A white gunman shot and killed three Black people at a Dollar General store in Jacksonville, Florida, on Saturday, in an act that officials say was “racially motivated.”
The 21-year-old shooter, who has been identified as Ryan Palmeter, texted his father to “check his computer” before the shooting which took place before 2 p.m., revealing dark manifestos detailing the suspect’s racism, according to authorities. The shooter’s father called police and sent the writings to authorities, but the gunman had already fatally shot three victims before killing himself.
“He hated Black people,” said Jacksonville Sheriff T.K. Waters during a press conference Saturday.
The tragedy is the latest among a slew of high-profile racially motivated shootings over the years, in cities ranging from Buffalo, New York in 2022—where 10 people died and another 3 were injured—to Charleston, South Carolina in 2015, where a gunman opened fire in the basement of a church.
“This is a dark day in Jacksonville’s history. There is no place for hate in this community,” Waters said. “I am sickened by this cowardly shooter’s personal ideology.”
The FBI will help the Jacksonville Sheriff's Office with the ongoing investigation and said they will investigate the shooting as a hate crime.
Here’s what to know.
Shortly before 2 p.m. on Saturday, a masked gunman wearing a tactical vest and carrying an AR-15 style rifle and a handgun opened fire outside of a Dollar General in Jacksonville and then entered into the store and continued shooting, leaving three people dead before killing himself.
Before the shooting, officials say the gunman was at a nearby historically Black university, Edward Waters University. A security guard spotted the shooter and asked him to identify himself, but he refused and then was asked to leave, according to a statement from the school. He then donned his tactical gear and mask, walked to his car and left the campus, according to authorities.

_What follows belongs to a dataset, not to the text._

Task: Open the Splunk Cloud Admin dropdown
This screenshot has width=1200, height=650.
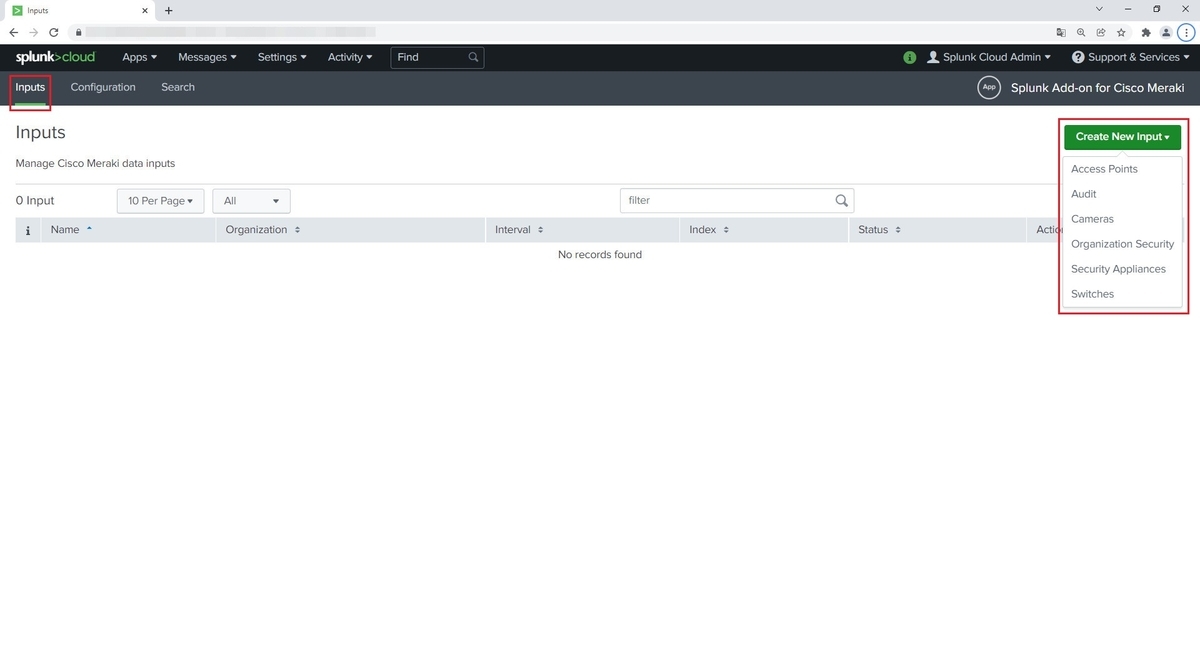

It’s unclear if the gunman’s original intent was to carry out an attack at the school. “I can’t tell you what his mindset was while he was there, but he did go there,” Waters said. Students were on lockdown for hours after the shooting.
Penny Jones, a previous Dollar General employee, told the Associated Press that she is feeling scared. “I’m just waiting to hear about my co-workers that I used to work with,” Jones said to the AP. “I don’t know if it’s safe to move about the neighborhood.”
Swastikas were painted in white on one of the guns the suspect was carrying, and officials say he barricaded himself after the shooting. Waters also said that evidence in the gunman's manifesto has led investigators to believe that the date of the shooting is tied to a separate Jacksonville, Fla. shooting, that occurred exactly five years ago. The gunman in that circumstance opened fire at a video game tournament in Jacksonville before killing himself.
“This is a community that has suffered again and again. So many times this is where we end up,” Jacksonville Mayor Donna Deegan said during a press conference. “This is something that should not and must not continue to happen in our community.”
The shooting also occurred the day after the anniversary of Ax Handle Saturday, when the Ku Klux Klan attacked Black protestors that were conducting a sit-in with baseball bats and ax handles in 1960.
Who are the victims?
Authorities have identified the victims as Angela Michelle Carr, 52, A.J. Laguerre, 19, Jerrald Gallion, 29. Waters said Carr was killed in her car.